“Does your partner have endometriosis and does it impact on your sexual wellbeing?”
This question is being asked by a research student at the University of Sydney, who is currently investigating the sexual impact that endometriosis has on male partners.
It is a question that has ignited significant uproar, with many criticising the study for ignoring the sufferers of endometriosis — women.
Imogen Dunlevie, an endometriosis sufferer, said she could not see how men’s sexual wellbeing was relevant to sufferers.
“Women struggle so much to be believed or taken seriously about endo. For there to be focus on men and their sex lives, rather than women is pretty awful,” she said.

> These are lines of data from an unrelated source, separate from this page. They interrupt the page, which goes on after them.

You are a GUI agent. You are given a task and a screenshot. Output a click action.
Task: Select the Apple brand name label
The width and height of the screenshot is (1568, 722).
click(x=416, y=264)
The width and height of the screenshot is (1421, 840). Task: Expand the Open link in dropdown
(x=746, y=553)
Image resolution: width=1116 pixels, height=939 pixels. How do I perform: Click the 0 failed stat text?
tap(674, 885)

“All this tells people is that for women’s pain to be legitimate men have to suffer too.
“Endometriosis is so ignored. When people actually care about it and focus on it then yeah ask the lads how they feel.”

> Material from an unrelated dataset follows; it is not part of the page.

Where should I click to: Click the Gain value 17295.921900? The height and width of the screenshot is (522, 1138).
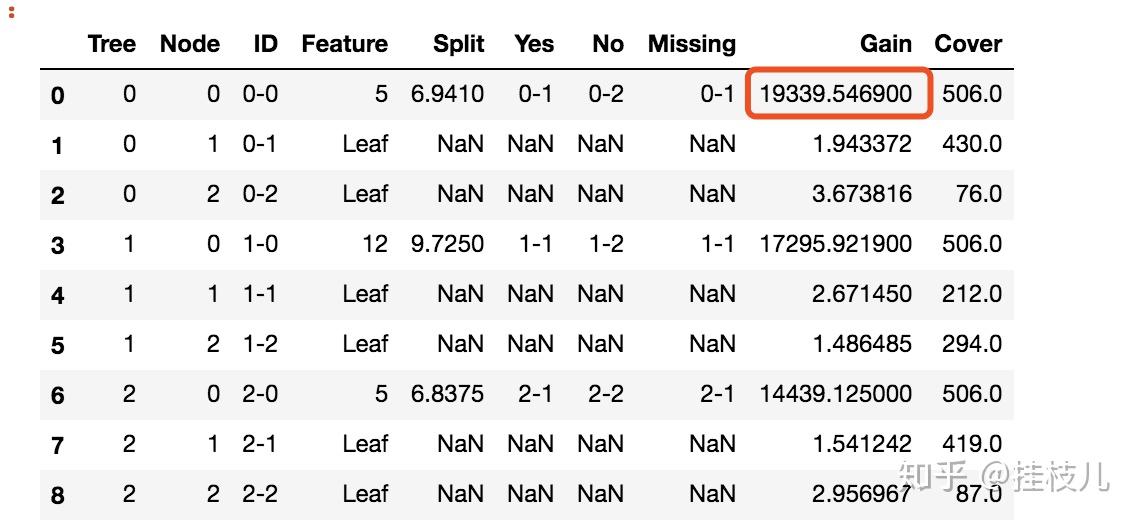(x=835, y=244)
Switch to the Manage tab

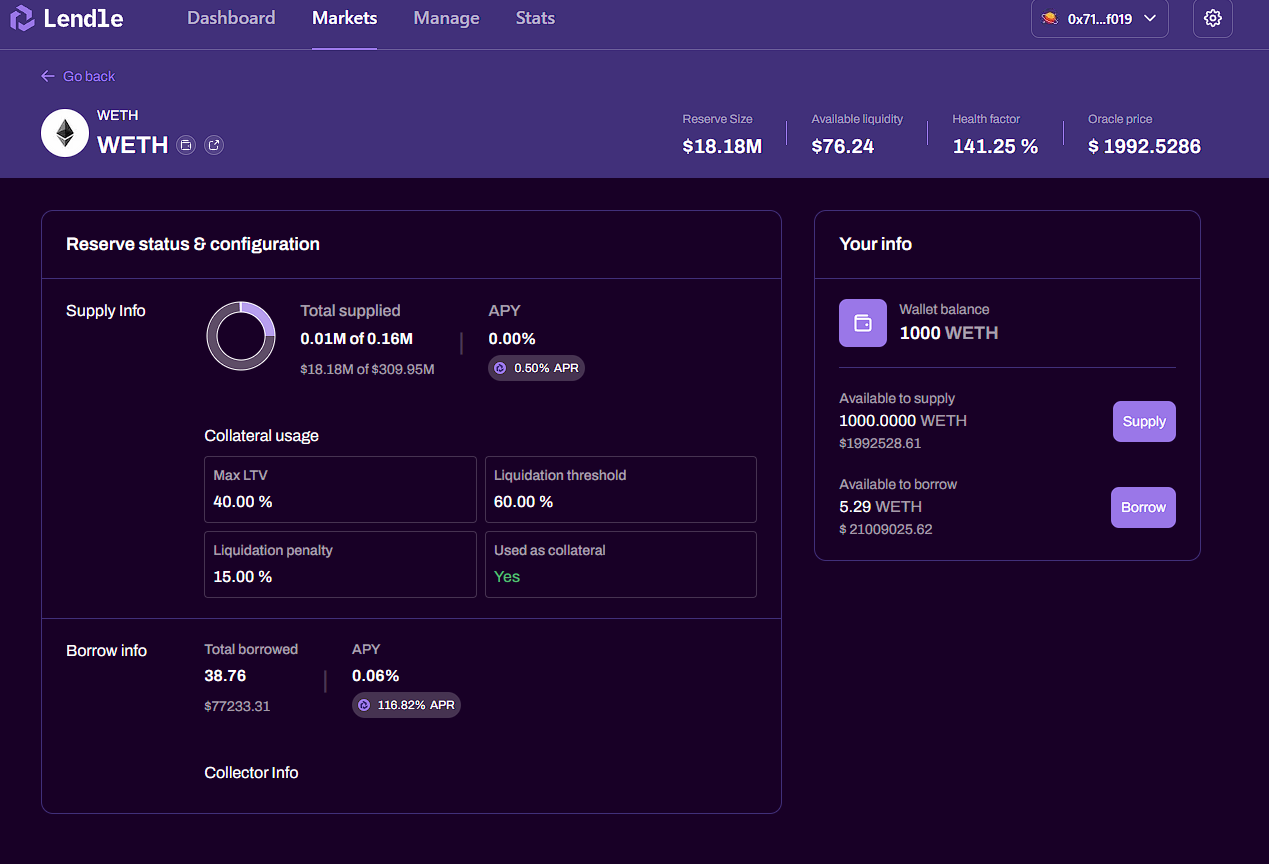click(446, 18)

But the researcher, Jane Keany, defended the study by saying that talking to men will actually in turn help women struggling with the condition.
“I thought this kind of reaction could occur… in fact, in a sense it mimics what happens for men,” Ms Keany said.
“Some men have said they are really scared of expressing their own sexual needs because their partner is in such a bad way [so] they just have to set their own needs aside.
“I’m not saying that’s a bad thing… it’s a giving thing in fact, but let’s see if we can use that to open up the conversation more broadly.”